Frequently Asked Questions
Formula
WACI = Sum of (Weight_i x Emissions_i / Revenue_i)
Where Weight_i is the portfolio weight of holding i (market value of holding / total portfolio value), Emissions_i is total Scope 1+2 greenhouse gas emissions in tCO2e, and Revenue_i is annual revenue in millions USD. The sum is taken across all holdings in the portfolio.
Worked Examples
Example 1: Three-Stock Portfolio Assessment
Problem: Portfolio value $100,000. Company A: $50,000 invested, 120 tCO2e emissions, $200M revenue. Company B: $30,000 invested, 80 tCO2e, $150M revenue. Company C: $20,000 invested, 40 tCO2e, $100M revenue.

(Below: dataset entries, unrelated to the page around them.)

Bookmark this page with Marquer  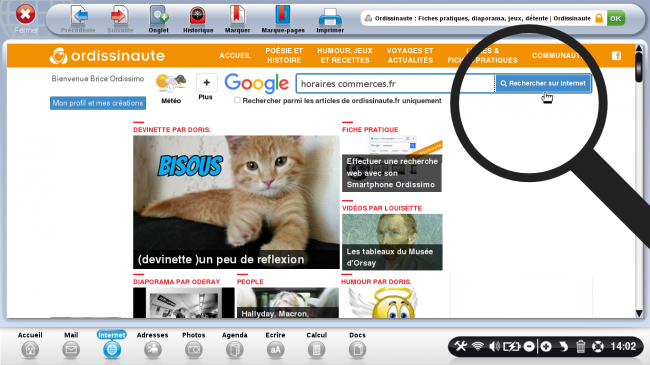(x=237, y=19)
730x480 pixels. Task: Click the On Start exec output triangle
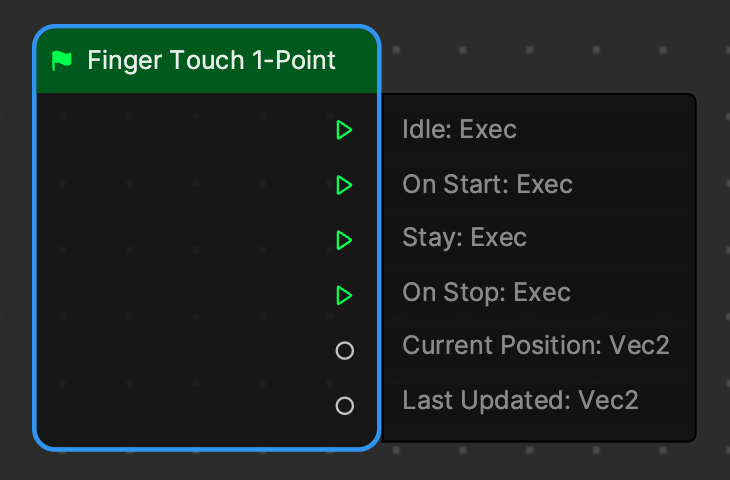[x=344, y=185]
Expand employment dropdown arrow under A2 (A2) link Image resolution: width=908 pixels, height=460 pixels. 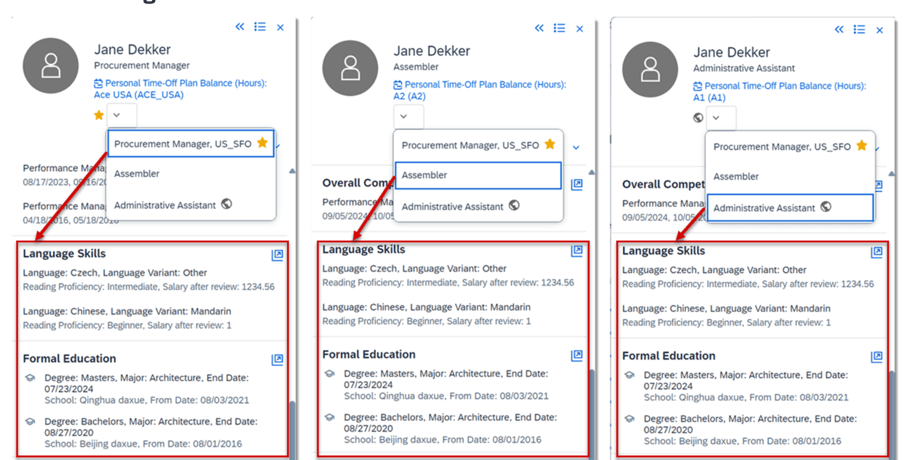[x=408, y=116]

Solution: Company A: weight = 50%, intensity = 120/200 = 0.60, weighted = 0.50 x 0.60 = 0.300\nCompany B: weight = 30%, intensity = 80/150 = 0.533, weighted = 0.30 x 0.533 = 0.160\nCompany C: weight = 20%, intensity = 40/100 = 0.40, weighted = 0.20 x 0.40 = 0.080\nWACI = 0.300 + 0.160 + 0.080 = 0.540
Result: WACI: 0.54 tCO2e/$M revenue | Attributed emissions: 84 tCO2e | Rating: High Carbon
Example 2: Low-Carbon Portfolio Comparison
Problem: Portfolio value $200,000. Green Energy Co: $100,000 invested, 10 tCO2e, $500M revenue. Tech Co: $60,000 invested, 15 tCO2e, $300M revenue. Healthcare Co: $40,000 invested, 8 tCO2e, $200M revenue.
Solution: Green Energy: weight = 50%, intensity = 10/500 = 0.02, weighted = 0.50 x 0.02 = 0.010\nTech Co: weight = 30%, intensity = 15/300 = 0.05, weighted = 0.30 x 0.05 = 0.015\nHealthcare: weight = 20%, intensity = 8/200 = 0.04, weighted = 0.20 x 0.04 = 0.008\nWACI = 0.010 + 0.015 + 0.008 = 0.033
Result: WACI: 0.033 tCO2e/$M revenue | Attributed emissions: 14.2 tCO2e | Rating: Low Carbon
Frequently Asked Questions
What is portfolio carbon intensity and why does it matter?
Portfolio carbon intensity measures the greenhouse gas emissions associated with an investment portfolio, typically expressed as tons of CO2 equivalent per million dollars of revenue. It matters because investors increasingly need to understand and manage the climate-related risks embedded in their portfolios. The Task Force on Climate-related Financial Disclosures (TCFD) recommends weighted average carbon intensity as a key metric for portfolio climate analysis. High carbon intensity portfolios face greater regulatory risk, potential stranded asset exposure, and reputational concerns as the world transitions toward a low-carbon economy.
How is Weighted Average Carbon Intensity (WACI) calculated?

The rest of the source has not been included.